He cited the training of Afghan forces as an example.

Also Wednesday, the Senate committee grilled Ryan Crocker, tapped by Obama to be the next U.S. ambassador in Kabul, at confirmation hearings. Crocker, the former ambassador to Iraq, acknowledged that problems like corruption stand as impediments to success in Afghanistan.

"We wrestled with the same thing in Iraq and you don't get positive change overnight," he told the senators.

"I am under no illusions of the difficulty of the challenge," Crocker said. "If Iraq was hard -- and it was hard -- Afghanistan in many respects is harder."

About 97% of Afghanistan's gross domestic product is related to international military and donor community spending, the report said, citing the World Bank.

"Afghanistan could suffer a severe economic depression when foreign troops leave in 2014 unless the proper planning begins now," the report said.

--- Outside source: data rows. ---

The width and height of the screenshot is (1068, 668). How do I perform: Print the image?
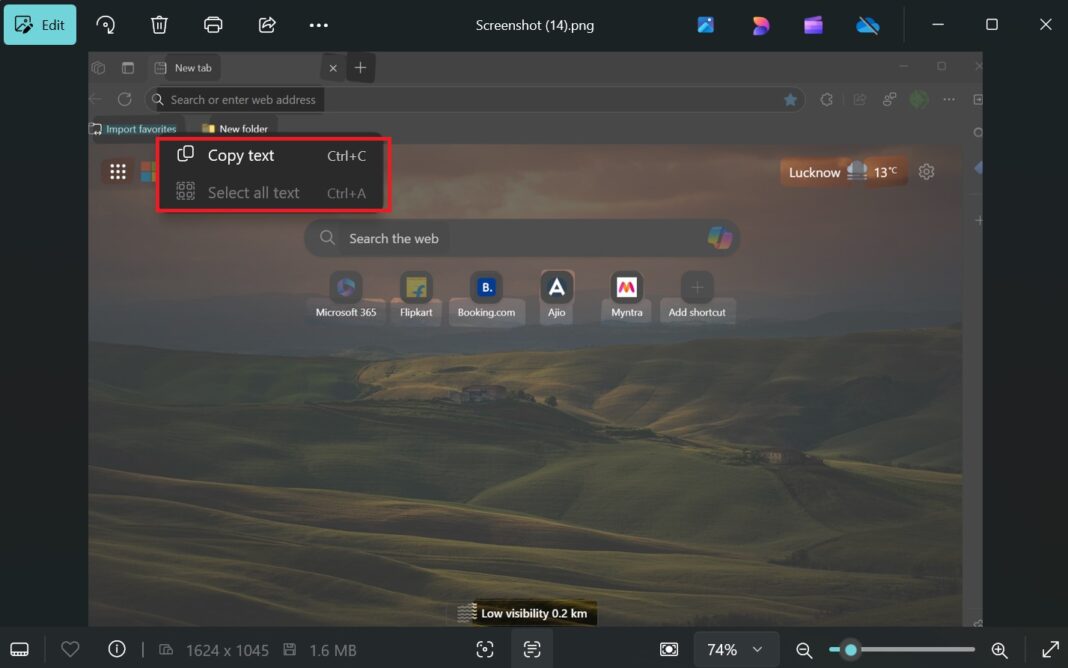pos(212,24)
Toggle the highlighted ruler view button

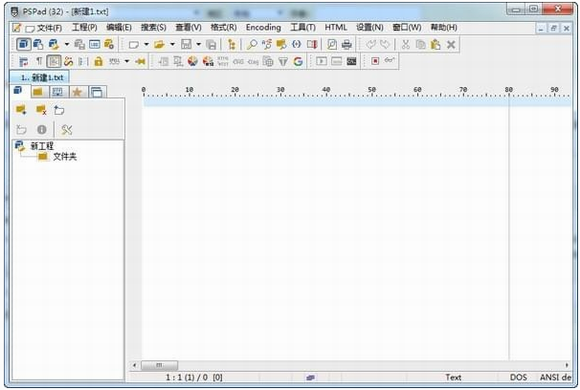(x=54, y=61)
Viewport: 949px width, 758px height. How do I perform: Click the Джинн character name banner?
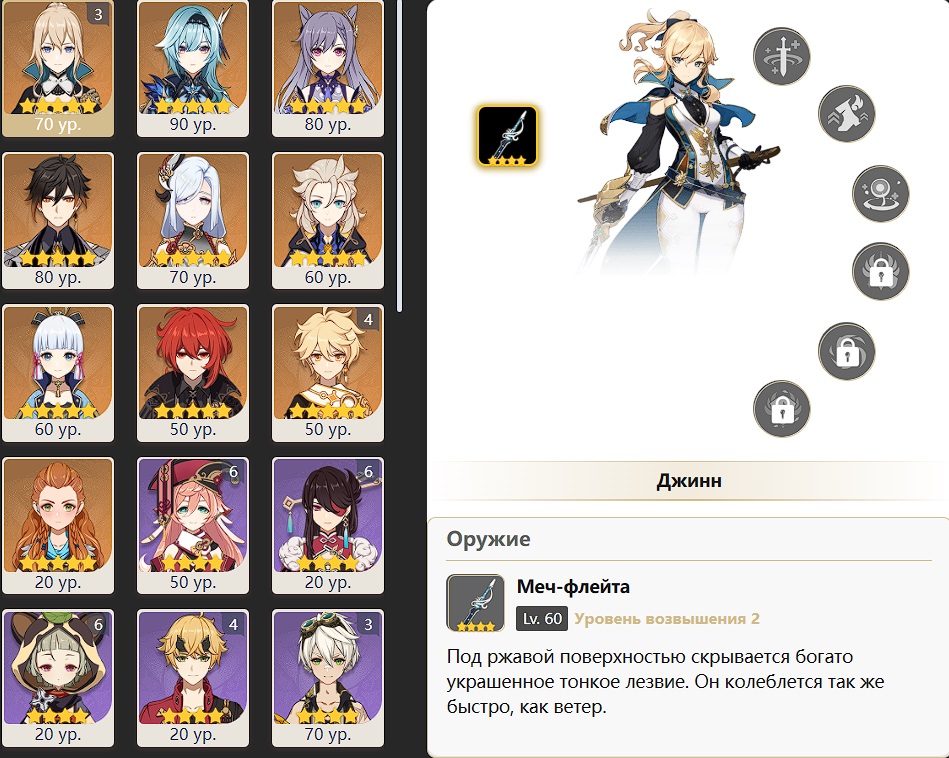coord(689,481)
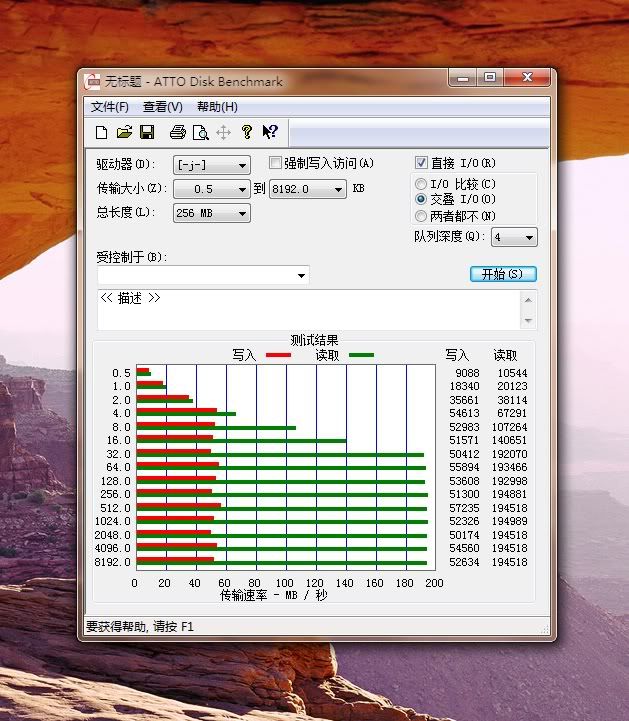The width and height of the screenshot is (629, 721).
Task: Open the 队列深度 queue depth dropdown
Action: pyautogui.click(x=514, y=237)
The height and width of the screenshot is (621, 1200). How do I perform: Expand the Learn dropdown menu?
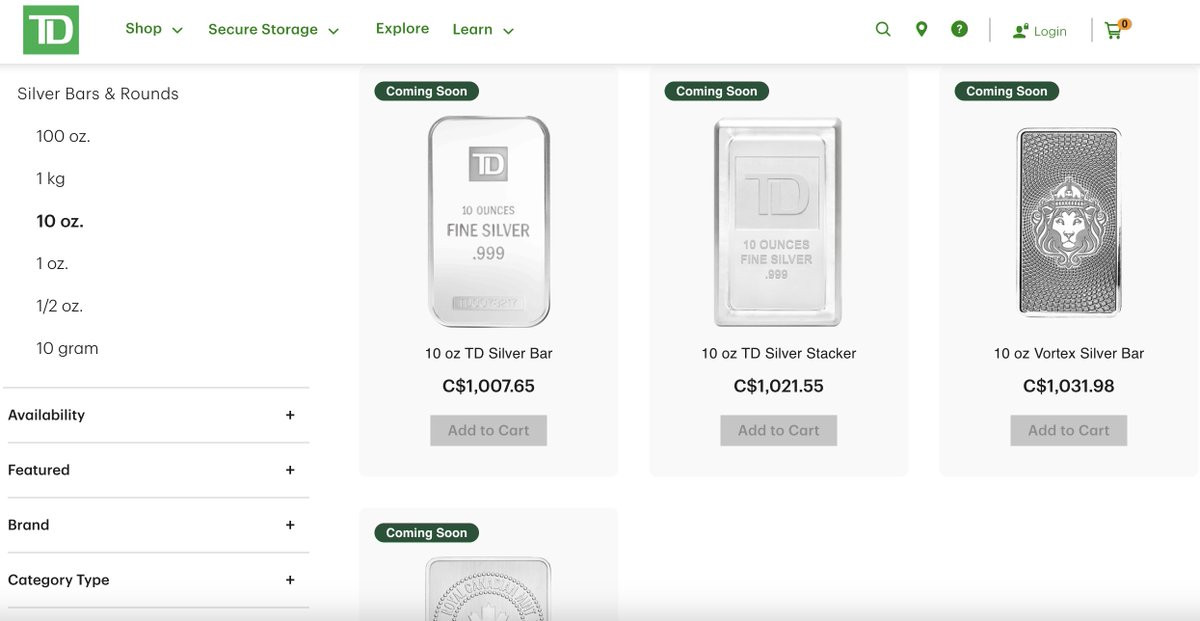pos(483,30)
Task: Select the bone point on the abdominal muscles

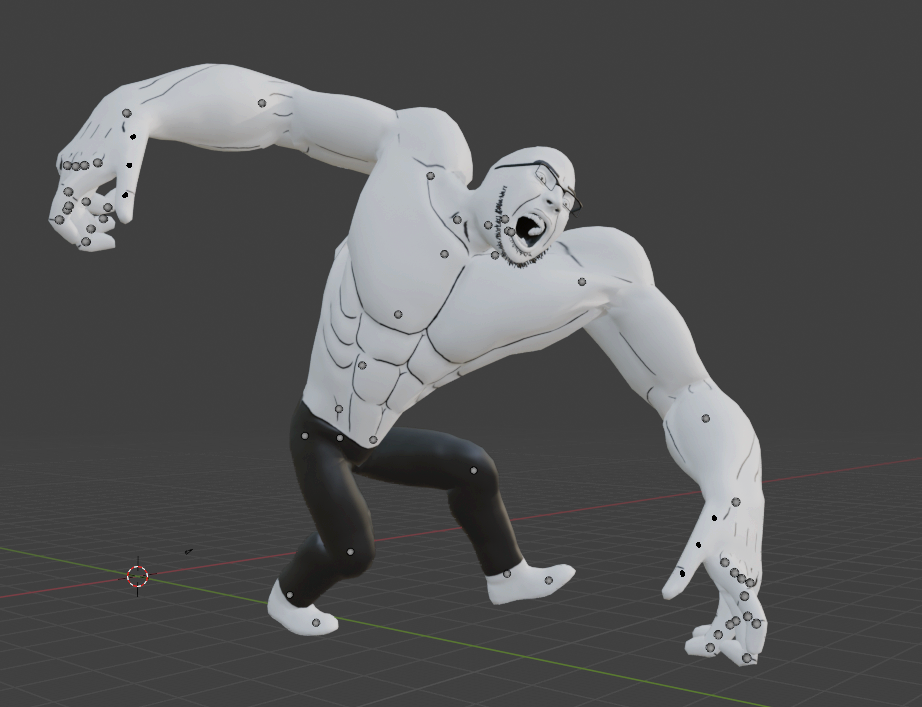Action: (x=362, y=365)
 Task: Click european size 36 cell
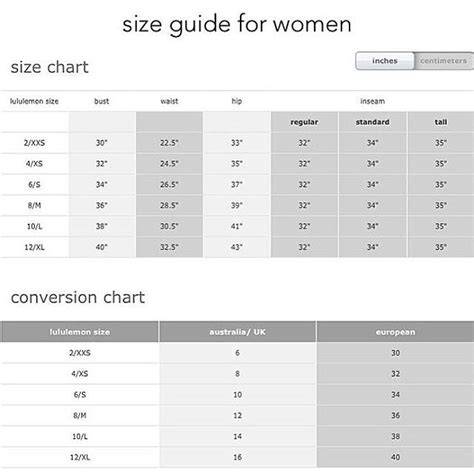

"The administration is understandably anxious for immediate results to demonstrate to Afghans and Americans alike that we are making progress," it said. "However, insecurity, abject poverty, weak indigenous capacity, and widespread corruption create challenges for spending money. High staff turnover, pressure from the military, imbalances between military and civilian resources, unpredictable funding levels from Congress, and changing political timelines have further complicated efforts."

Among the problems cited by the senators was the use of U.S. contractors.

It said the United States relies heavily on such contractors but noted a lack of robust oversight. Much of U.S. aid goes not to the Afghan government but into the hands of international companies.

"This practice can weaken the ability of the Afghan state to execute its budget, lead to redundant and unsustainable donor projects, and fuel corruption," the report said.

But Carney defended the use of contractors. "Civilian assistance is important but it represents a small proportion of the overall cost of our mission in Afghanistan," he said. "But it is an essential component of our critical national security strategy in Afghanistan."